__What you will do__:
Should the word "computer" occur in a line of the records, copy that line.
===== Records provided =====
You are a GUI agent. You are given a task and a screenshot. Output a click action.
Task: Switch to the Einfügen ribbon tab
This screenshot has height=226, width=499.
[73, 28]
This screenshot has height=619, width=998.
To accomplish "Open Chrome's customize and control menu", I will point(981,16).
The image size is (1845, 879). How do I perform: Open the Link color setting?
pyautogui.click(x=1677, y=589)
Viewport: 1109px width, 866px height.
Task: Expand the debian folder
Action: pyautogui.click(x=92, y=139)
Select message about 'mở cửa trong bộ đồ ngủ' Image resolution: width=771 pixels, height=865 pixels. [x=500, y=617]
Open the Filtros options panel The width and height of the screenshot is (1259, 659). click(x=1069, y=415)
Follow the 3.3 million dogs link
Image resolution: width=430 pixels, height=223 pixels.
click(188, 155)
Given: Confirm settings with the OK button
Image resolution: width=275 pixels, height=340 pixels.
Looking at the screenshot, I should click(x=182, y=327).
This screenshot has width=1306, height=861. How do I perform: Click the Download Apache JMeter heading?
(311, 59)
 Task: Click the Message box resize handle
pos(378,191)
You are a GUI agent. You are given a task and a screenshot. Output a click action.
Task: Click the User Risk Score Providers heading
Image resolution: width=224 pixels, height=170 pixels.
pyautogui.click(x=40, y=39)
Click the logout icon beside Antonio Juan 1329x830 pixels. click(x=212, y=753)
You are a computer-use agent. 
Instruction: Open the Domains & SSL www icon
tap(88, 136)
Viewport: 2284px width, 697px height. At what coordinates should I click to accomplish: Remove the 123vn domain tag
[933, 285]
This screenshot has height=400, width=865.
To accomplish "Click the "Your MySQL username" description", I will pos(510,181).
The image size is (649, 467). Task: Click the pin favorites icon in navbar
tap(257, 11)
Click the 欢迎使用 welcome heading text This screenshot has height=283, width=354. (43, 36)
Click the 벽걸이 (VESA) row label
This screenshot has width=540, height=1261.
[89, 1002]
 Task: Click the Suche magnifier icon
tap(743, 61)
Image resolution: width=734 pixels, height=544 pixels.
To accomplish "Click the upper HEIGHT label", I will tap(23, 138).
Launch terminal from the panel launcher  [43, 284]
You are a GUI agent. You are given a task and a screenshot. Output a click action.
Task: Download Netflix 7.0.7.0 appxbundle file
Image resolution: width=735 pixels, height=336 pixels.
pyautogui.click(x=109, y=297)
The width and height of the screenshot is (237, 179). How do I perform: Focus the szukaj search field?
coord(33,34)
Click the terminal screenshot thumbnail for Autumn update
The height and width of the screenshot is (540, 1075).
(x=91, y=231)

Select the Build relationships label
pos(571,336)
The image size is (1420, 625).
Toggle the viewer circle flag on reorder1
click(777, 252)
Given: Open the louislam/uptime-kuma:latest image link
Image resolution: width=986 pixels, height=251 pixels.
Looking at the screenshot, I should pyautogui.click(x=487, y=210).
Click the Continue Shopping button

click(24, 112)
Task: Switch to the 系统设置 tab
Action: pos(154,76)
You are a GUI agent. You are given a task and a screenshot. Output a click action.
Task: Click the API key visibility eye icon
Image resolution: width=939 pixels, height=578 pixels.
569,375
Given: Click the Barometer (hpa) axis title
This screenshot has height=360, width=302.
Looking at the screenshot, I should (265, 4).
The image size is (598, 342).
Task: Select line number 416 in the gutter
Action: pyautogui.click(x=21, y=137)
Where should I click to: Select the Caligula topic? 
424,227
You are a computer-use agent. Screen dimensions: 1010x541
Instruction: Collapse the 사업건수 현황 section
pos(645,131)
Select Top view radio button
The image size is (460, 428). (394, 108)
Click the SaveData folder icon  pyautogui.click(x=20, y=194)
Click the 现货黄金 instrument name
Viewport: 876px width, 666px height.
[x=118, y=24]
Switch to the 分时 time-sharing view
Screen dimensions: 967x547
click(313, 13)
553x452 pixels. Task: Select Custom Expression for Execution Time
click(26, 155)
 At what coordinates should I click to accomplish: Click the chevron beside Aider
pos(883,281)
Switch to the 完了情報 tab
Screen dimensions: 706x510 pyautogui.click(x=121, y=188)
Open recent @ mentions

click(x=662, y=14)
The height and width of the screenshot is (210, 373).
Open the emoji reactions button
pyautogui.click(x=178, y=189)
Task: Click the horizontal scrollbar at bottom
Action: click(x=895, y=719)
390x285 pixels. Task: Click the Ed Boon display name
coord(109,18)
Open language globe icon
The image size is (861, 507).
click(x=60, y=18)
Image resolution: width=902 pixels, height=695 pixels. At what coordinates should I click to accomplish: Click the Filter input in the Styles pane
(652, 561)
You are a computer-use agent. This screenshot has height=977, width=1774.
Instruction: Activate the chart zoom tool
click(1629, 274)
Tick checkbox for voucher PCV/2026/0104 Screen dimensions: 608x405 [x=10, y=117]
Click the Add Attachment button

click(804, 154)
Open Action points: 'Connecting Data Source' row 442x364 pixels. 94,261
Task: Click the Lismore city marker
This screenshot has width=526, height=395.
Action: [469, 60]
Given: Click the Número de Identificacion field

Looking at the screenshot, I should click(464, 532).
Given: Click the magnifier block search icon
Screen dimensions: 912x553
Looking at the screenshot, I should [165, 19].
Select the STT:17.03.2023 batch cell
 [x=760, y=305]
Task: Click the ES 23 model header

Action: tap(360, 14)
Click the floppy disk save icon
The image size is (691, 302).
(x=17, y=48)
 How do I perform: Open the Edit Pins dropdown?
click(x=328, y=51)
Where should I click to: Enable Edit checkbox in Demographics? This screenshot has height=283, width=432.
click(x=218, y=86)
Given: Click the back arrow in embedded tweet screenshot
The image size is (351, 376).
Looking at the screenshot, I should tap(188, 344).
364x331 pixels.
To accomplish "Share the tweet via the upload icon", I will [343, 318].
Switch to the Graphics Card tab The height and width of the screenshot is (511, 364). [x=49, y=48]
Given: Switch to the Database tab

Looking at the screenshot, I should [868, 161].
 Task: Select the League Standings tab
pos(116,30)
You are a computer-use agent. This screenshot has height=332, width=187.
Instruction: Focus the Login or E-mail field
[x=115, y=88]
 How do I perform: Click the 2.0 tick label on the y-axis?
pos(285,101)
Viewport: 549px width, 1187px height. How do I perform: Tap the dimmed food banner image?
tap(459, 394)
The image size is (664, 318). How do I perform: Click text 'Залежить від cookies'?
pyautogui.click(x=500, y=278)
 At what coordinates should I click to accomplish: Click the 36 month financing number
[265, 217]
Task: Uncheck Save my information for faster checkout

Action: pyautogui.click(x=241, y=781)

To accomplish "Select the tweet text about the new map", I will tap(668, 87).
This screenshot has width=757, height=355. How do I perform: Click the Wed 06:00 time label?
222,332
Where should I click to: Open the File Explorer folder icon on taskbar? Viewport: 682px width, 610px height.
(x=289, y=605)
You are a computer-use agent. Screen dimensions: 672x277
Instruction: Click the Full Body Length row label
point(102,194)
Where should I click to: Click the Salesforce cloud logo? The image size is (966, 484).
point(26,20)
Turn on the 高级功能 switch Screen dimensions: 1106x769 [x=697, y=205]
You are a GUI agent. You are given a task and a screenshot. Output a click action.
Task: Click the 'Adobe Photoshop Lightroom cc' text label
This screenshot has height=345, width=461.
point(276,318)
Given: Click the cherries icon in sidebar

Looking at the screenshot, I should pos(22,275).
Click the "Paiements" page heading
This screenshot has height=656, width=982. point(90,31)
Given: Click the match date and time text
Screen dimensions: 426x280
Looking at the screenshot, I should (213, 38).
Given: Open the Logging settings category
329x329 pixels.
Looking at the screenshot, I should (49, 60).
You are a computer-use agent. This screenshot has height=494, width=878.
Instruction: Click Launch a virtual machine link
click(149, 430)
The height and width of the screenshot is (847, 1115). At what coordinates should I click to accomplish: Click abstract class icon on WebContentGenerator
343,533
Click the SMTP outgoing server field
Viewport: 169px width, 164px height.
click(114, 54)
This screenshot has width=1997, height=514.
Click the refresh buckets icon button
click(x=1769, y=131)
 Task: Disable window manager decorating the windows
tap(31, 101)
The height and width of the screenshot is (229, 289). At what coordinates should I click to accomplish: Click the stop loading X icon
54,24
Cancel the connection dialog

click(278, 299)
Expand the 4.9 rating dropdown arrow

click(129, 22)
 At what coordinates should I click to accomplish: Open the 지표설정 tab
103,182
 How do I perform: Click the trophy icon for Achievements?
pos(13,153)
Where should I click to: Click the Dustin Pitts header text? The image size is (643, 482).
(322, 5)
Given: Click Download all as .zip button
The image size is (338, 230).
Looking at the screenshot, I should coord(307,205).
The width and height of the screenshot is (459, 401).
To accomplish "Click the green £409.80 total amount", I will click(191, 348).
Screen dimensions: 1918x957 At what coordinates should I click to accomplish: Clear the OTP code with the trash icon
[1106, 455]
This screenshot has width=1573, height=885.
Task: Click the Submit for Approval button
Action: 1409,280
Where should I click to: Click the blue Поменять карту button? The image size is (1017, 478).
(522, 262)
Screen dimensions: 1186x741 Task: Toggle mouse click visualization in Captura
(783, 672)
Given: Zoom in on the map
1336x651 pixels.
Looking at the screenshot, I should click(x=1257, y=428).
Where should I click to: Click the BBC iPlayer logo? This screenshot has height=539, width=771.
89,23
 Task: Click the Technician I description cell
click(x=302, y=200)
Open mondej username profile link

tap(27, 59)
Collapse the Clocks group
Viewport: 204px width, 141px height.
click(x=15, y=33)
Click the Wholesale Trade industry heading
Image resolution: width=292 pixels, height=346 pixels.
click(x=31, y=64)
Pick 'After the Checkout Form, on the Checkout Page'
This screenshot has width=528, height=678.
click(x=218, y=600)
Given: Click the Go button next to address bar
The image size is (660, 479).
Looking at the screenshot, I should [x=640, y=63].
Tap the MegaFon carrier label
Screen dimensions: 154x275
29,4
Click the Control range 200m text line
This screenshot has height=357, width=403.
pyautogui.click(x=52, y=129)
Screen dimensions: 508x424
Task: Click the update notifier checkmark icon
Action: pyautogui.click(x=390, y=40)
=====
__Finished exercise__:
You are a computer-use agent. 
You are a computer-use agent. Screen dimensions: 1010x541
You are a computer-use agent. This screenshot has height=977, width=1774.
You are a computer-use agent. This screenshot has height=332, width=187.
You are a computer-use agent. Screen dimensions: 672x277
You are a computer-use agent. This screenshot has height=494, width=878.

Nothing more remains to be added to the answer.